*** RECORDS FOR THE EXERCISE Section Begins ***

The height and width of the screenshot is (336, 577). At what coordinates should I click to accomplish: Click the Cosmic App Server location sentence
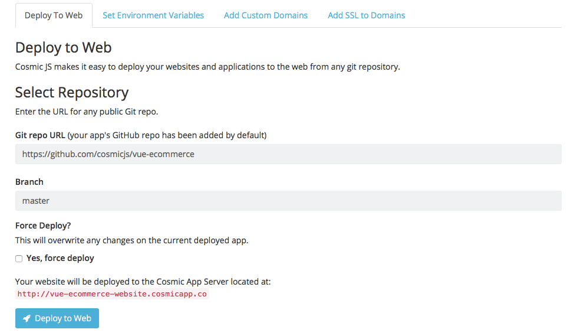tap(143, 282)
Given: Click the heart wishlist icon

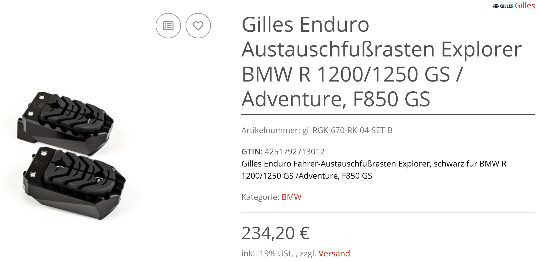Looking at the screenshot, I should pos(198,26).
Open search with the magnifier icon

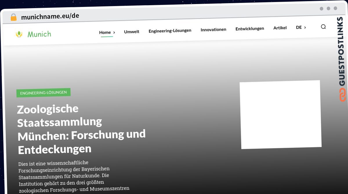point(323,27)
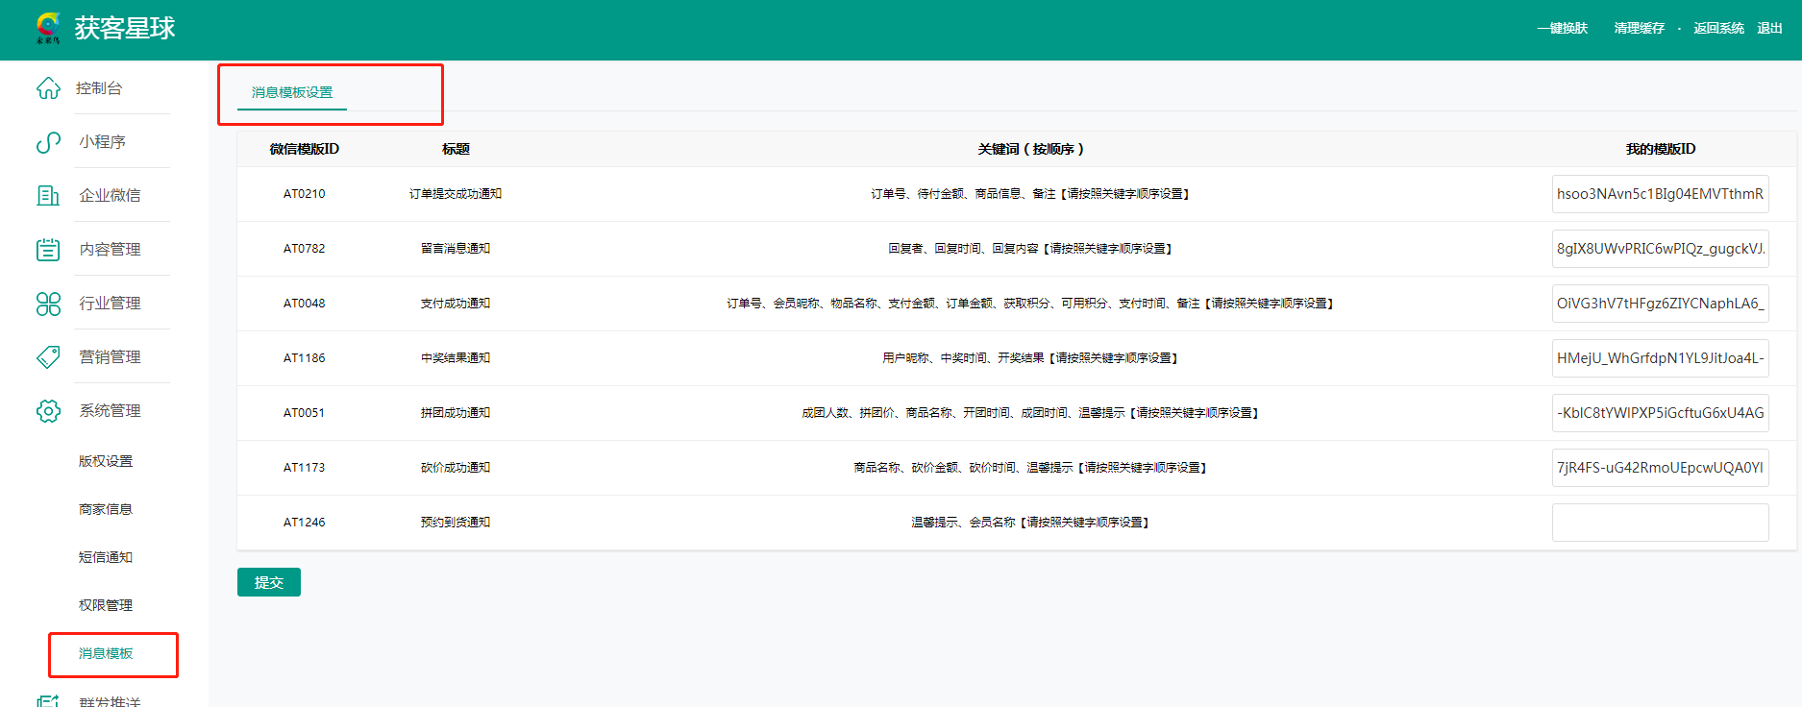
Task: Click the 获客星球 logo icon
Action: tap(47, 28)
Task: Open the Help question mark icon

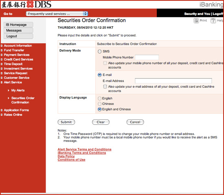Action: [213, 21]
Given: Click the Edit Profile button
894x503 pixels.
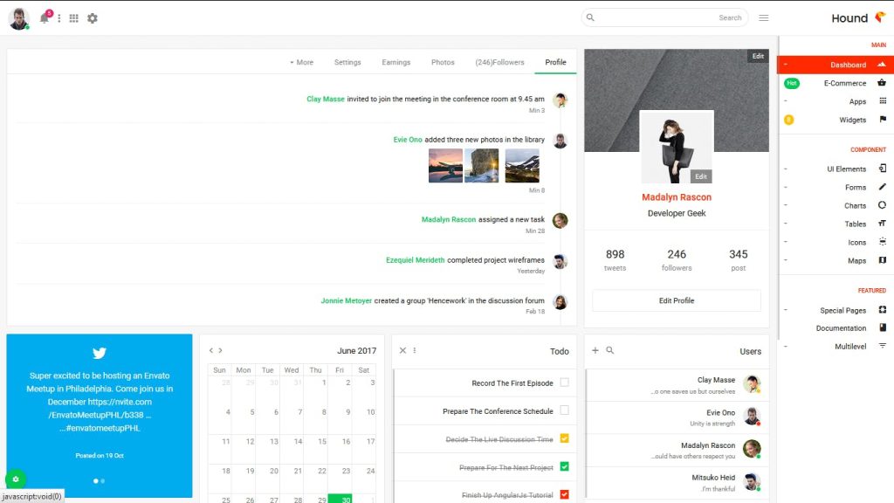Looking at the screenshot, I should pos(676,300).
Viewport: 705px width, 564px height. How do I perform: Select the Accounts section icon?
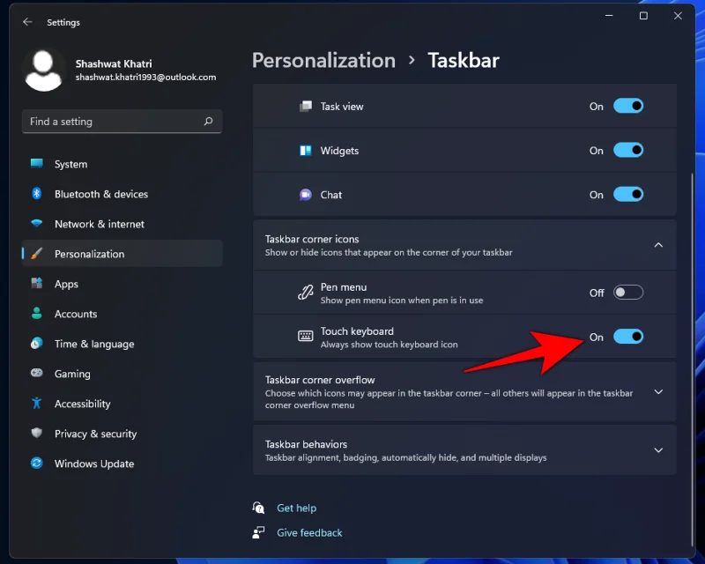[x=37, y=314]
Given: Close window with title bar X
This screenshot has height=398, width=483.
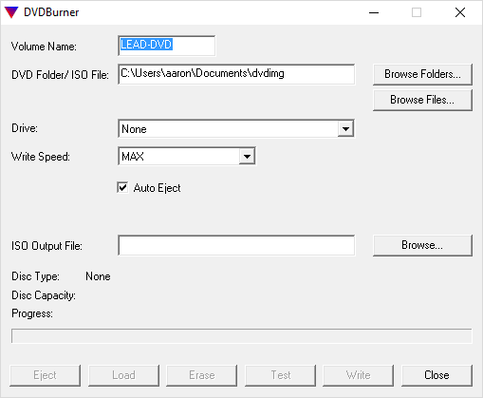Looking at the screenshot, I should pos(460,12).

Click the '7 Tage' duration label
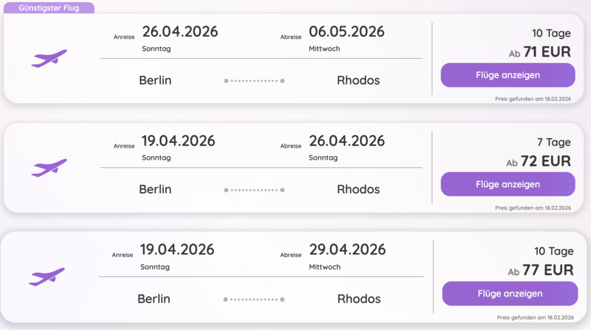tap(554, 143)
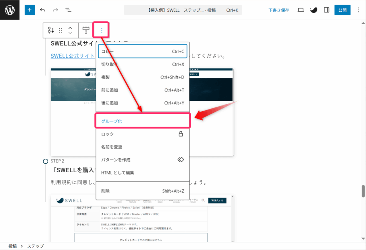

*** RECORDS FOR THE EXERCISE Section Ends ***

▶ [WHAT YOU NEED TO DO]:
Set down, in exact form, only the lines that start at the one containing "Given: Click the Edit Profile button" and finish at the last line of the material; pictures do not go in.

▶ [RESPONSE TO THIS TASK]:
Given: Click the Edit Profile button
894x503 pixels.
Looking at the screenshot, I should pos(676,300).
Viewport: 705px width, 564px height. How do I perform: Select the Accounts section icon?
[x=37, y=314]
Given: Close window with title bar X
This screenshot has height=398, width=483.
Looking at the screenshot, I should pos(460,12).

Click the '7 Tage' duration label
tap(554, 143)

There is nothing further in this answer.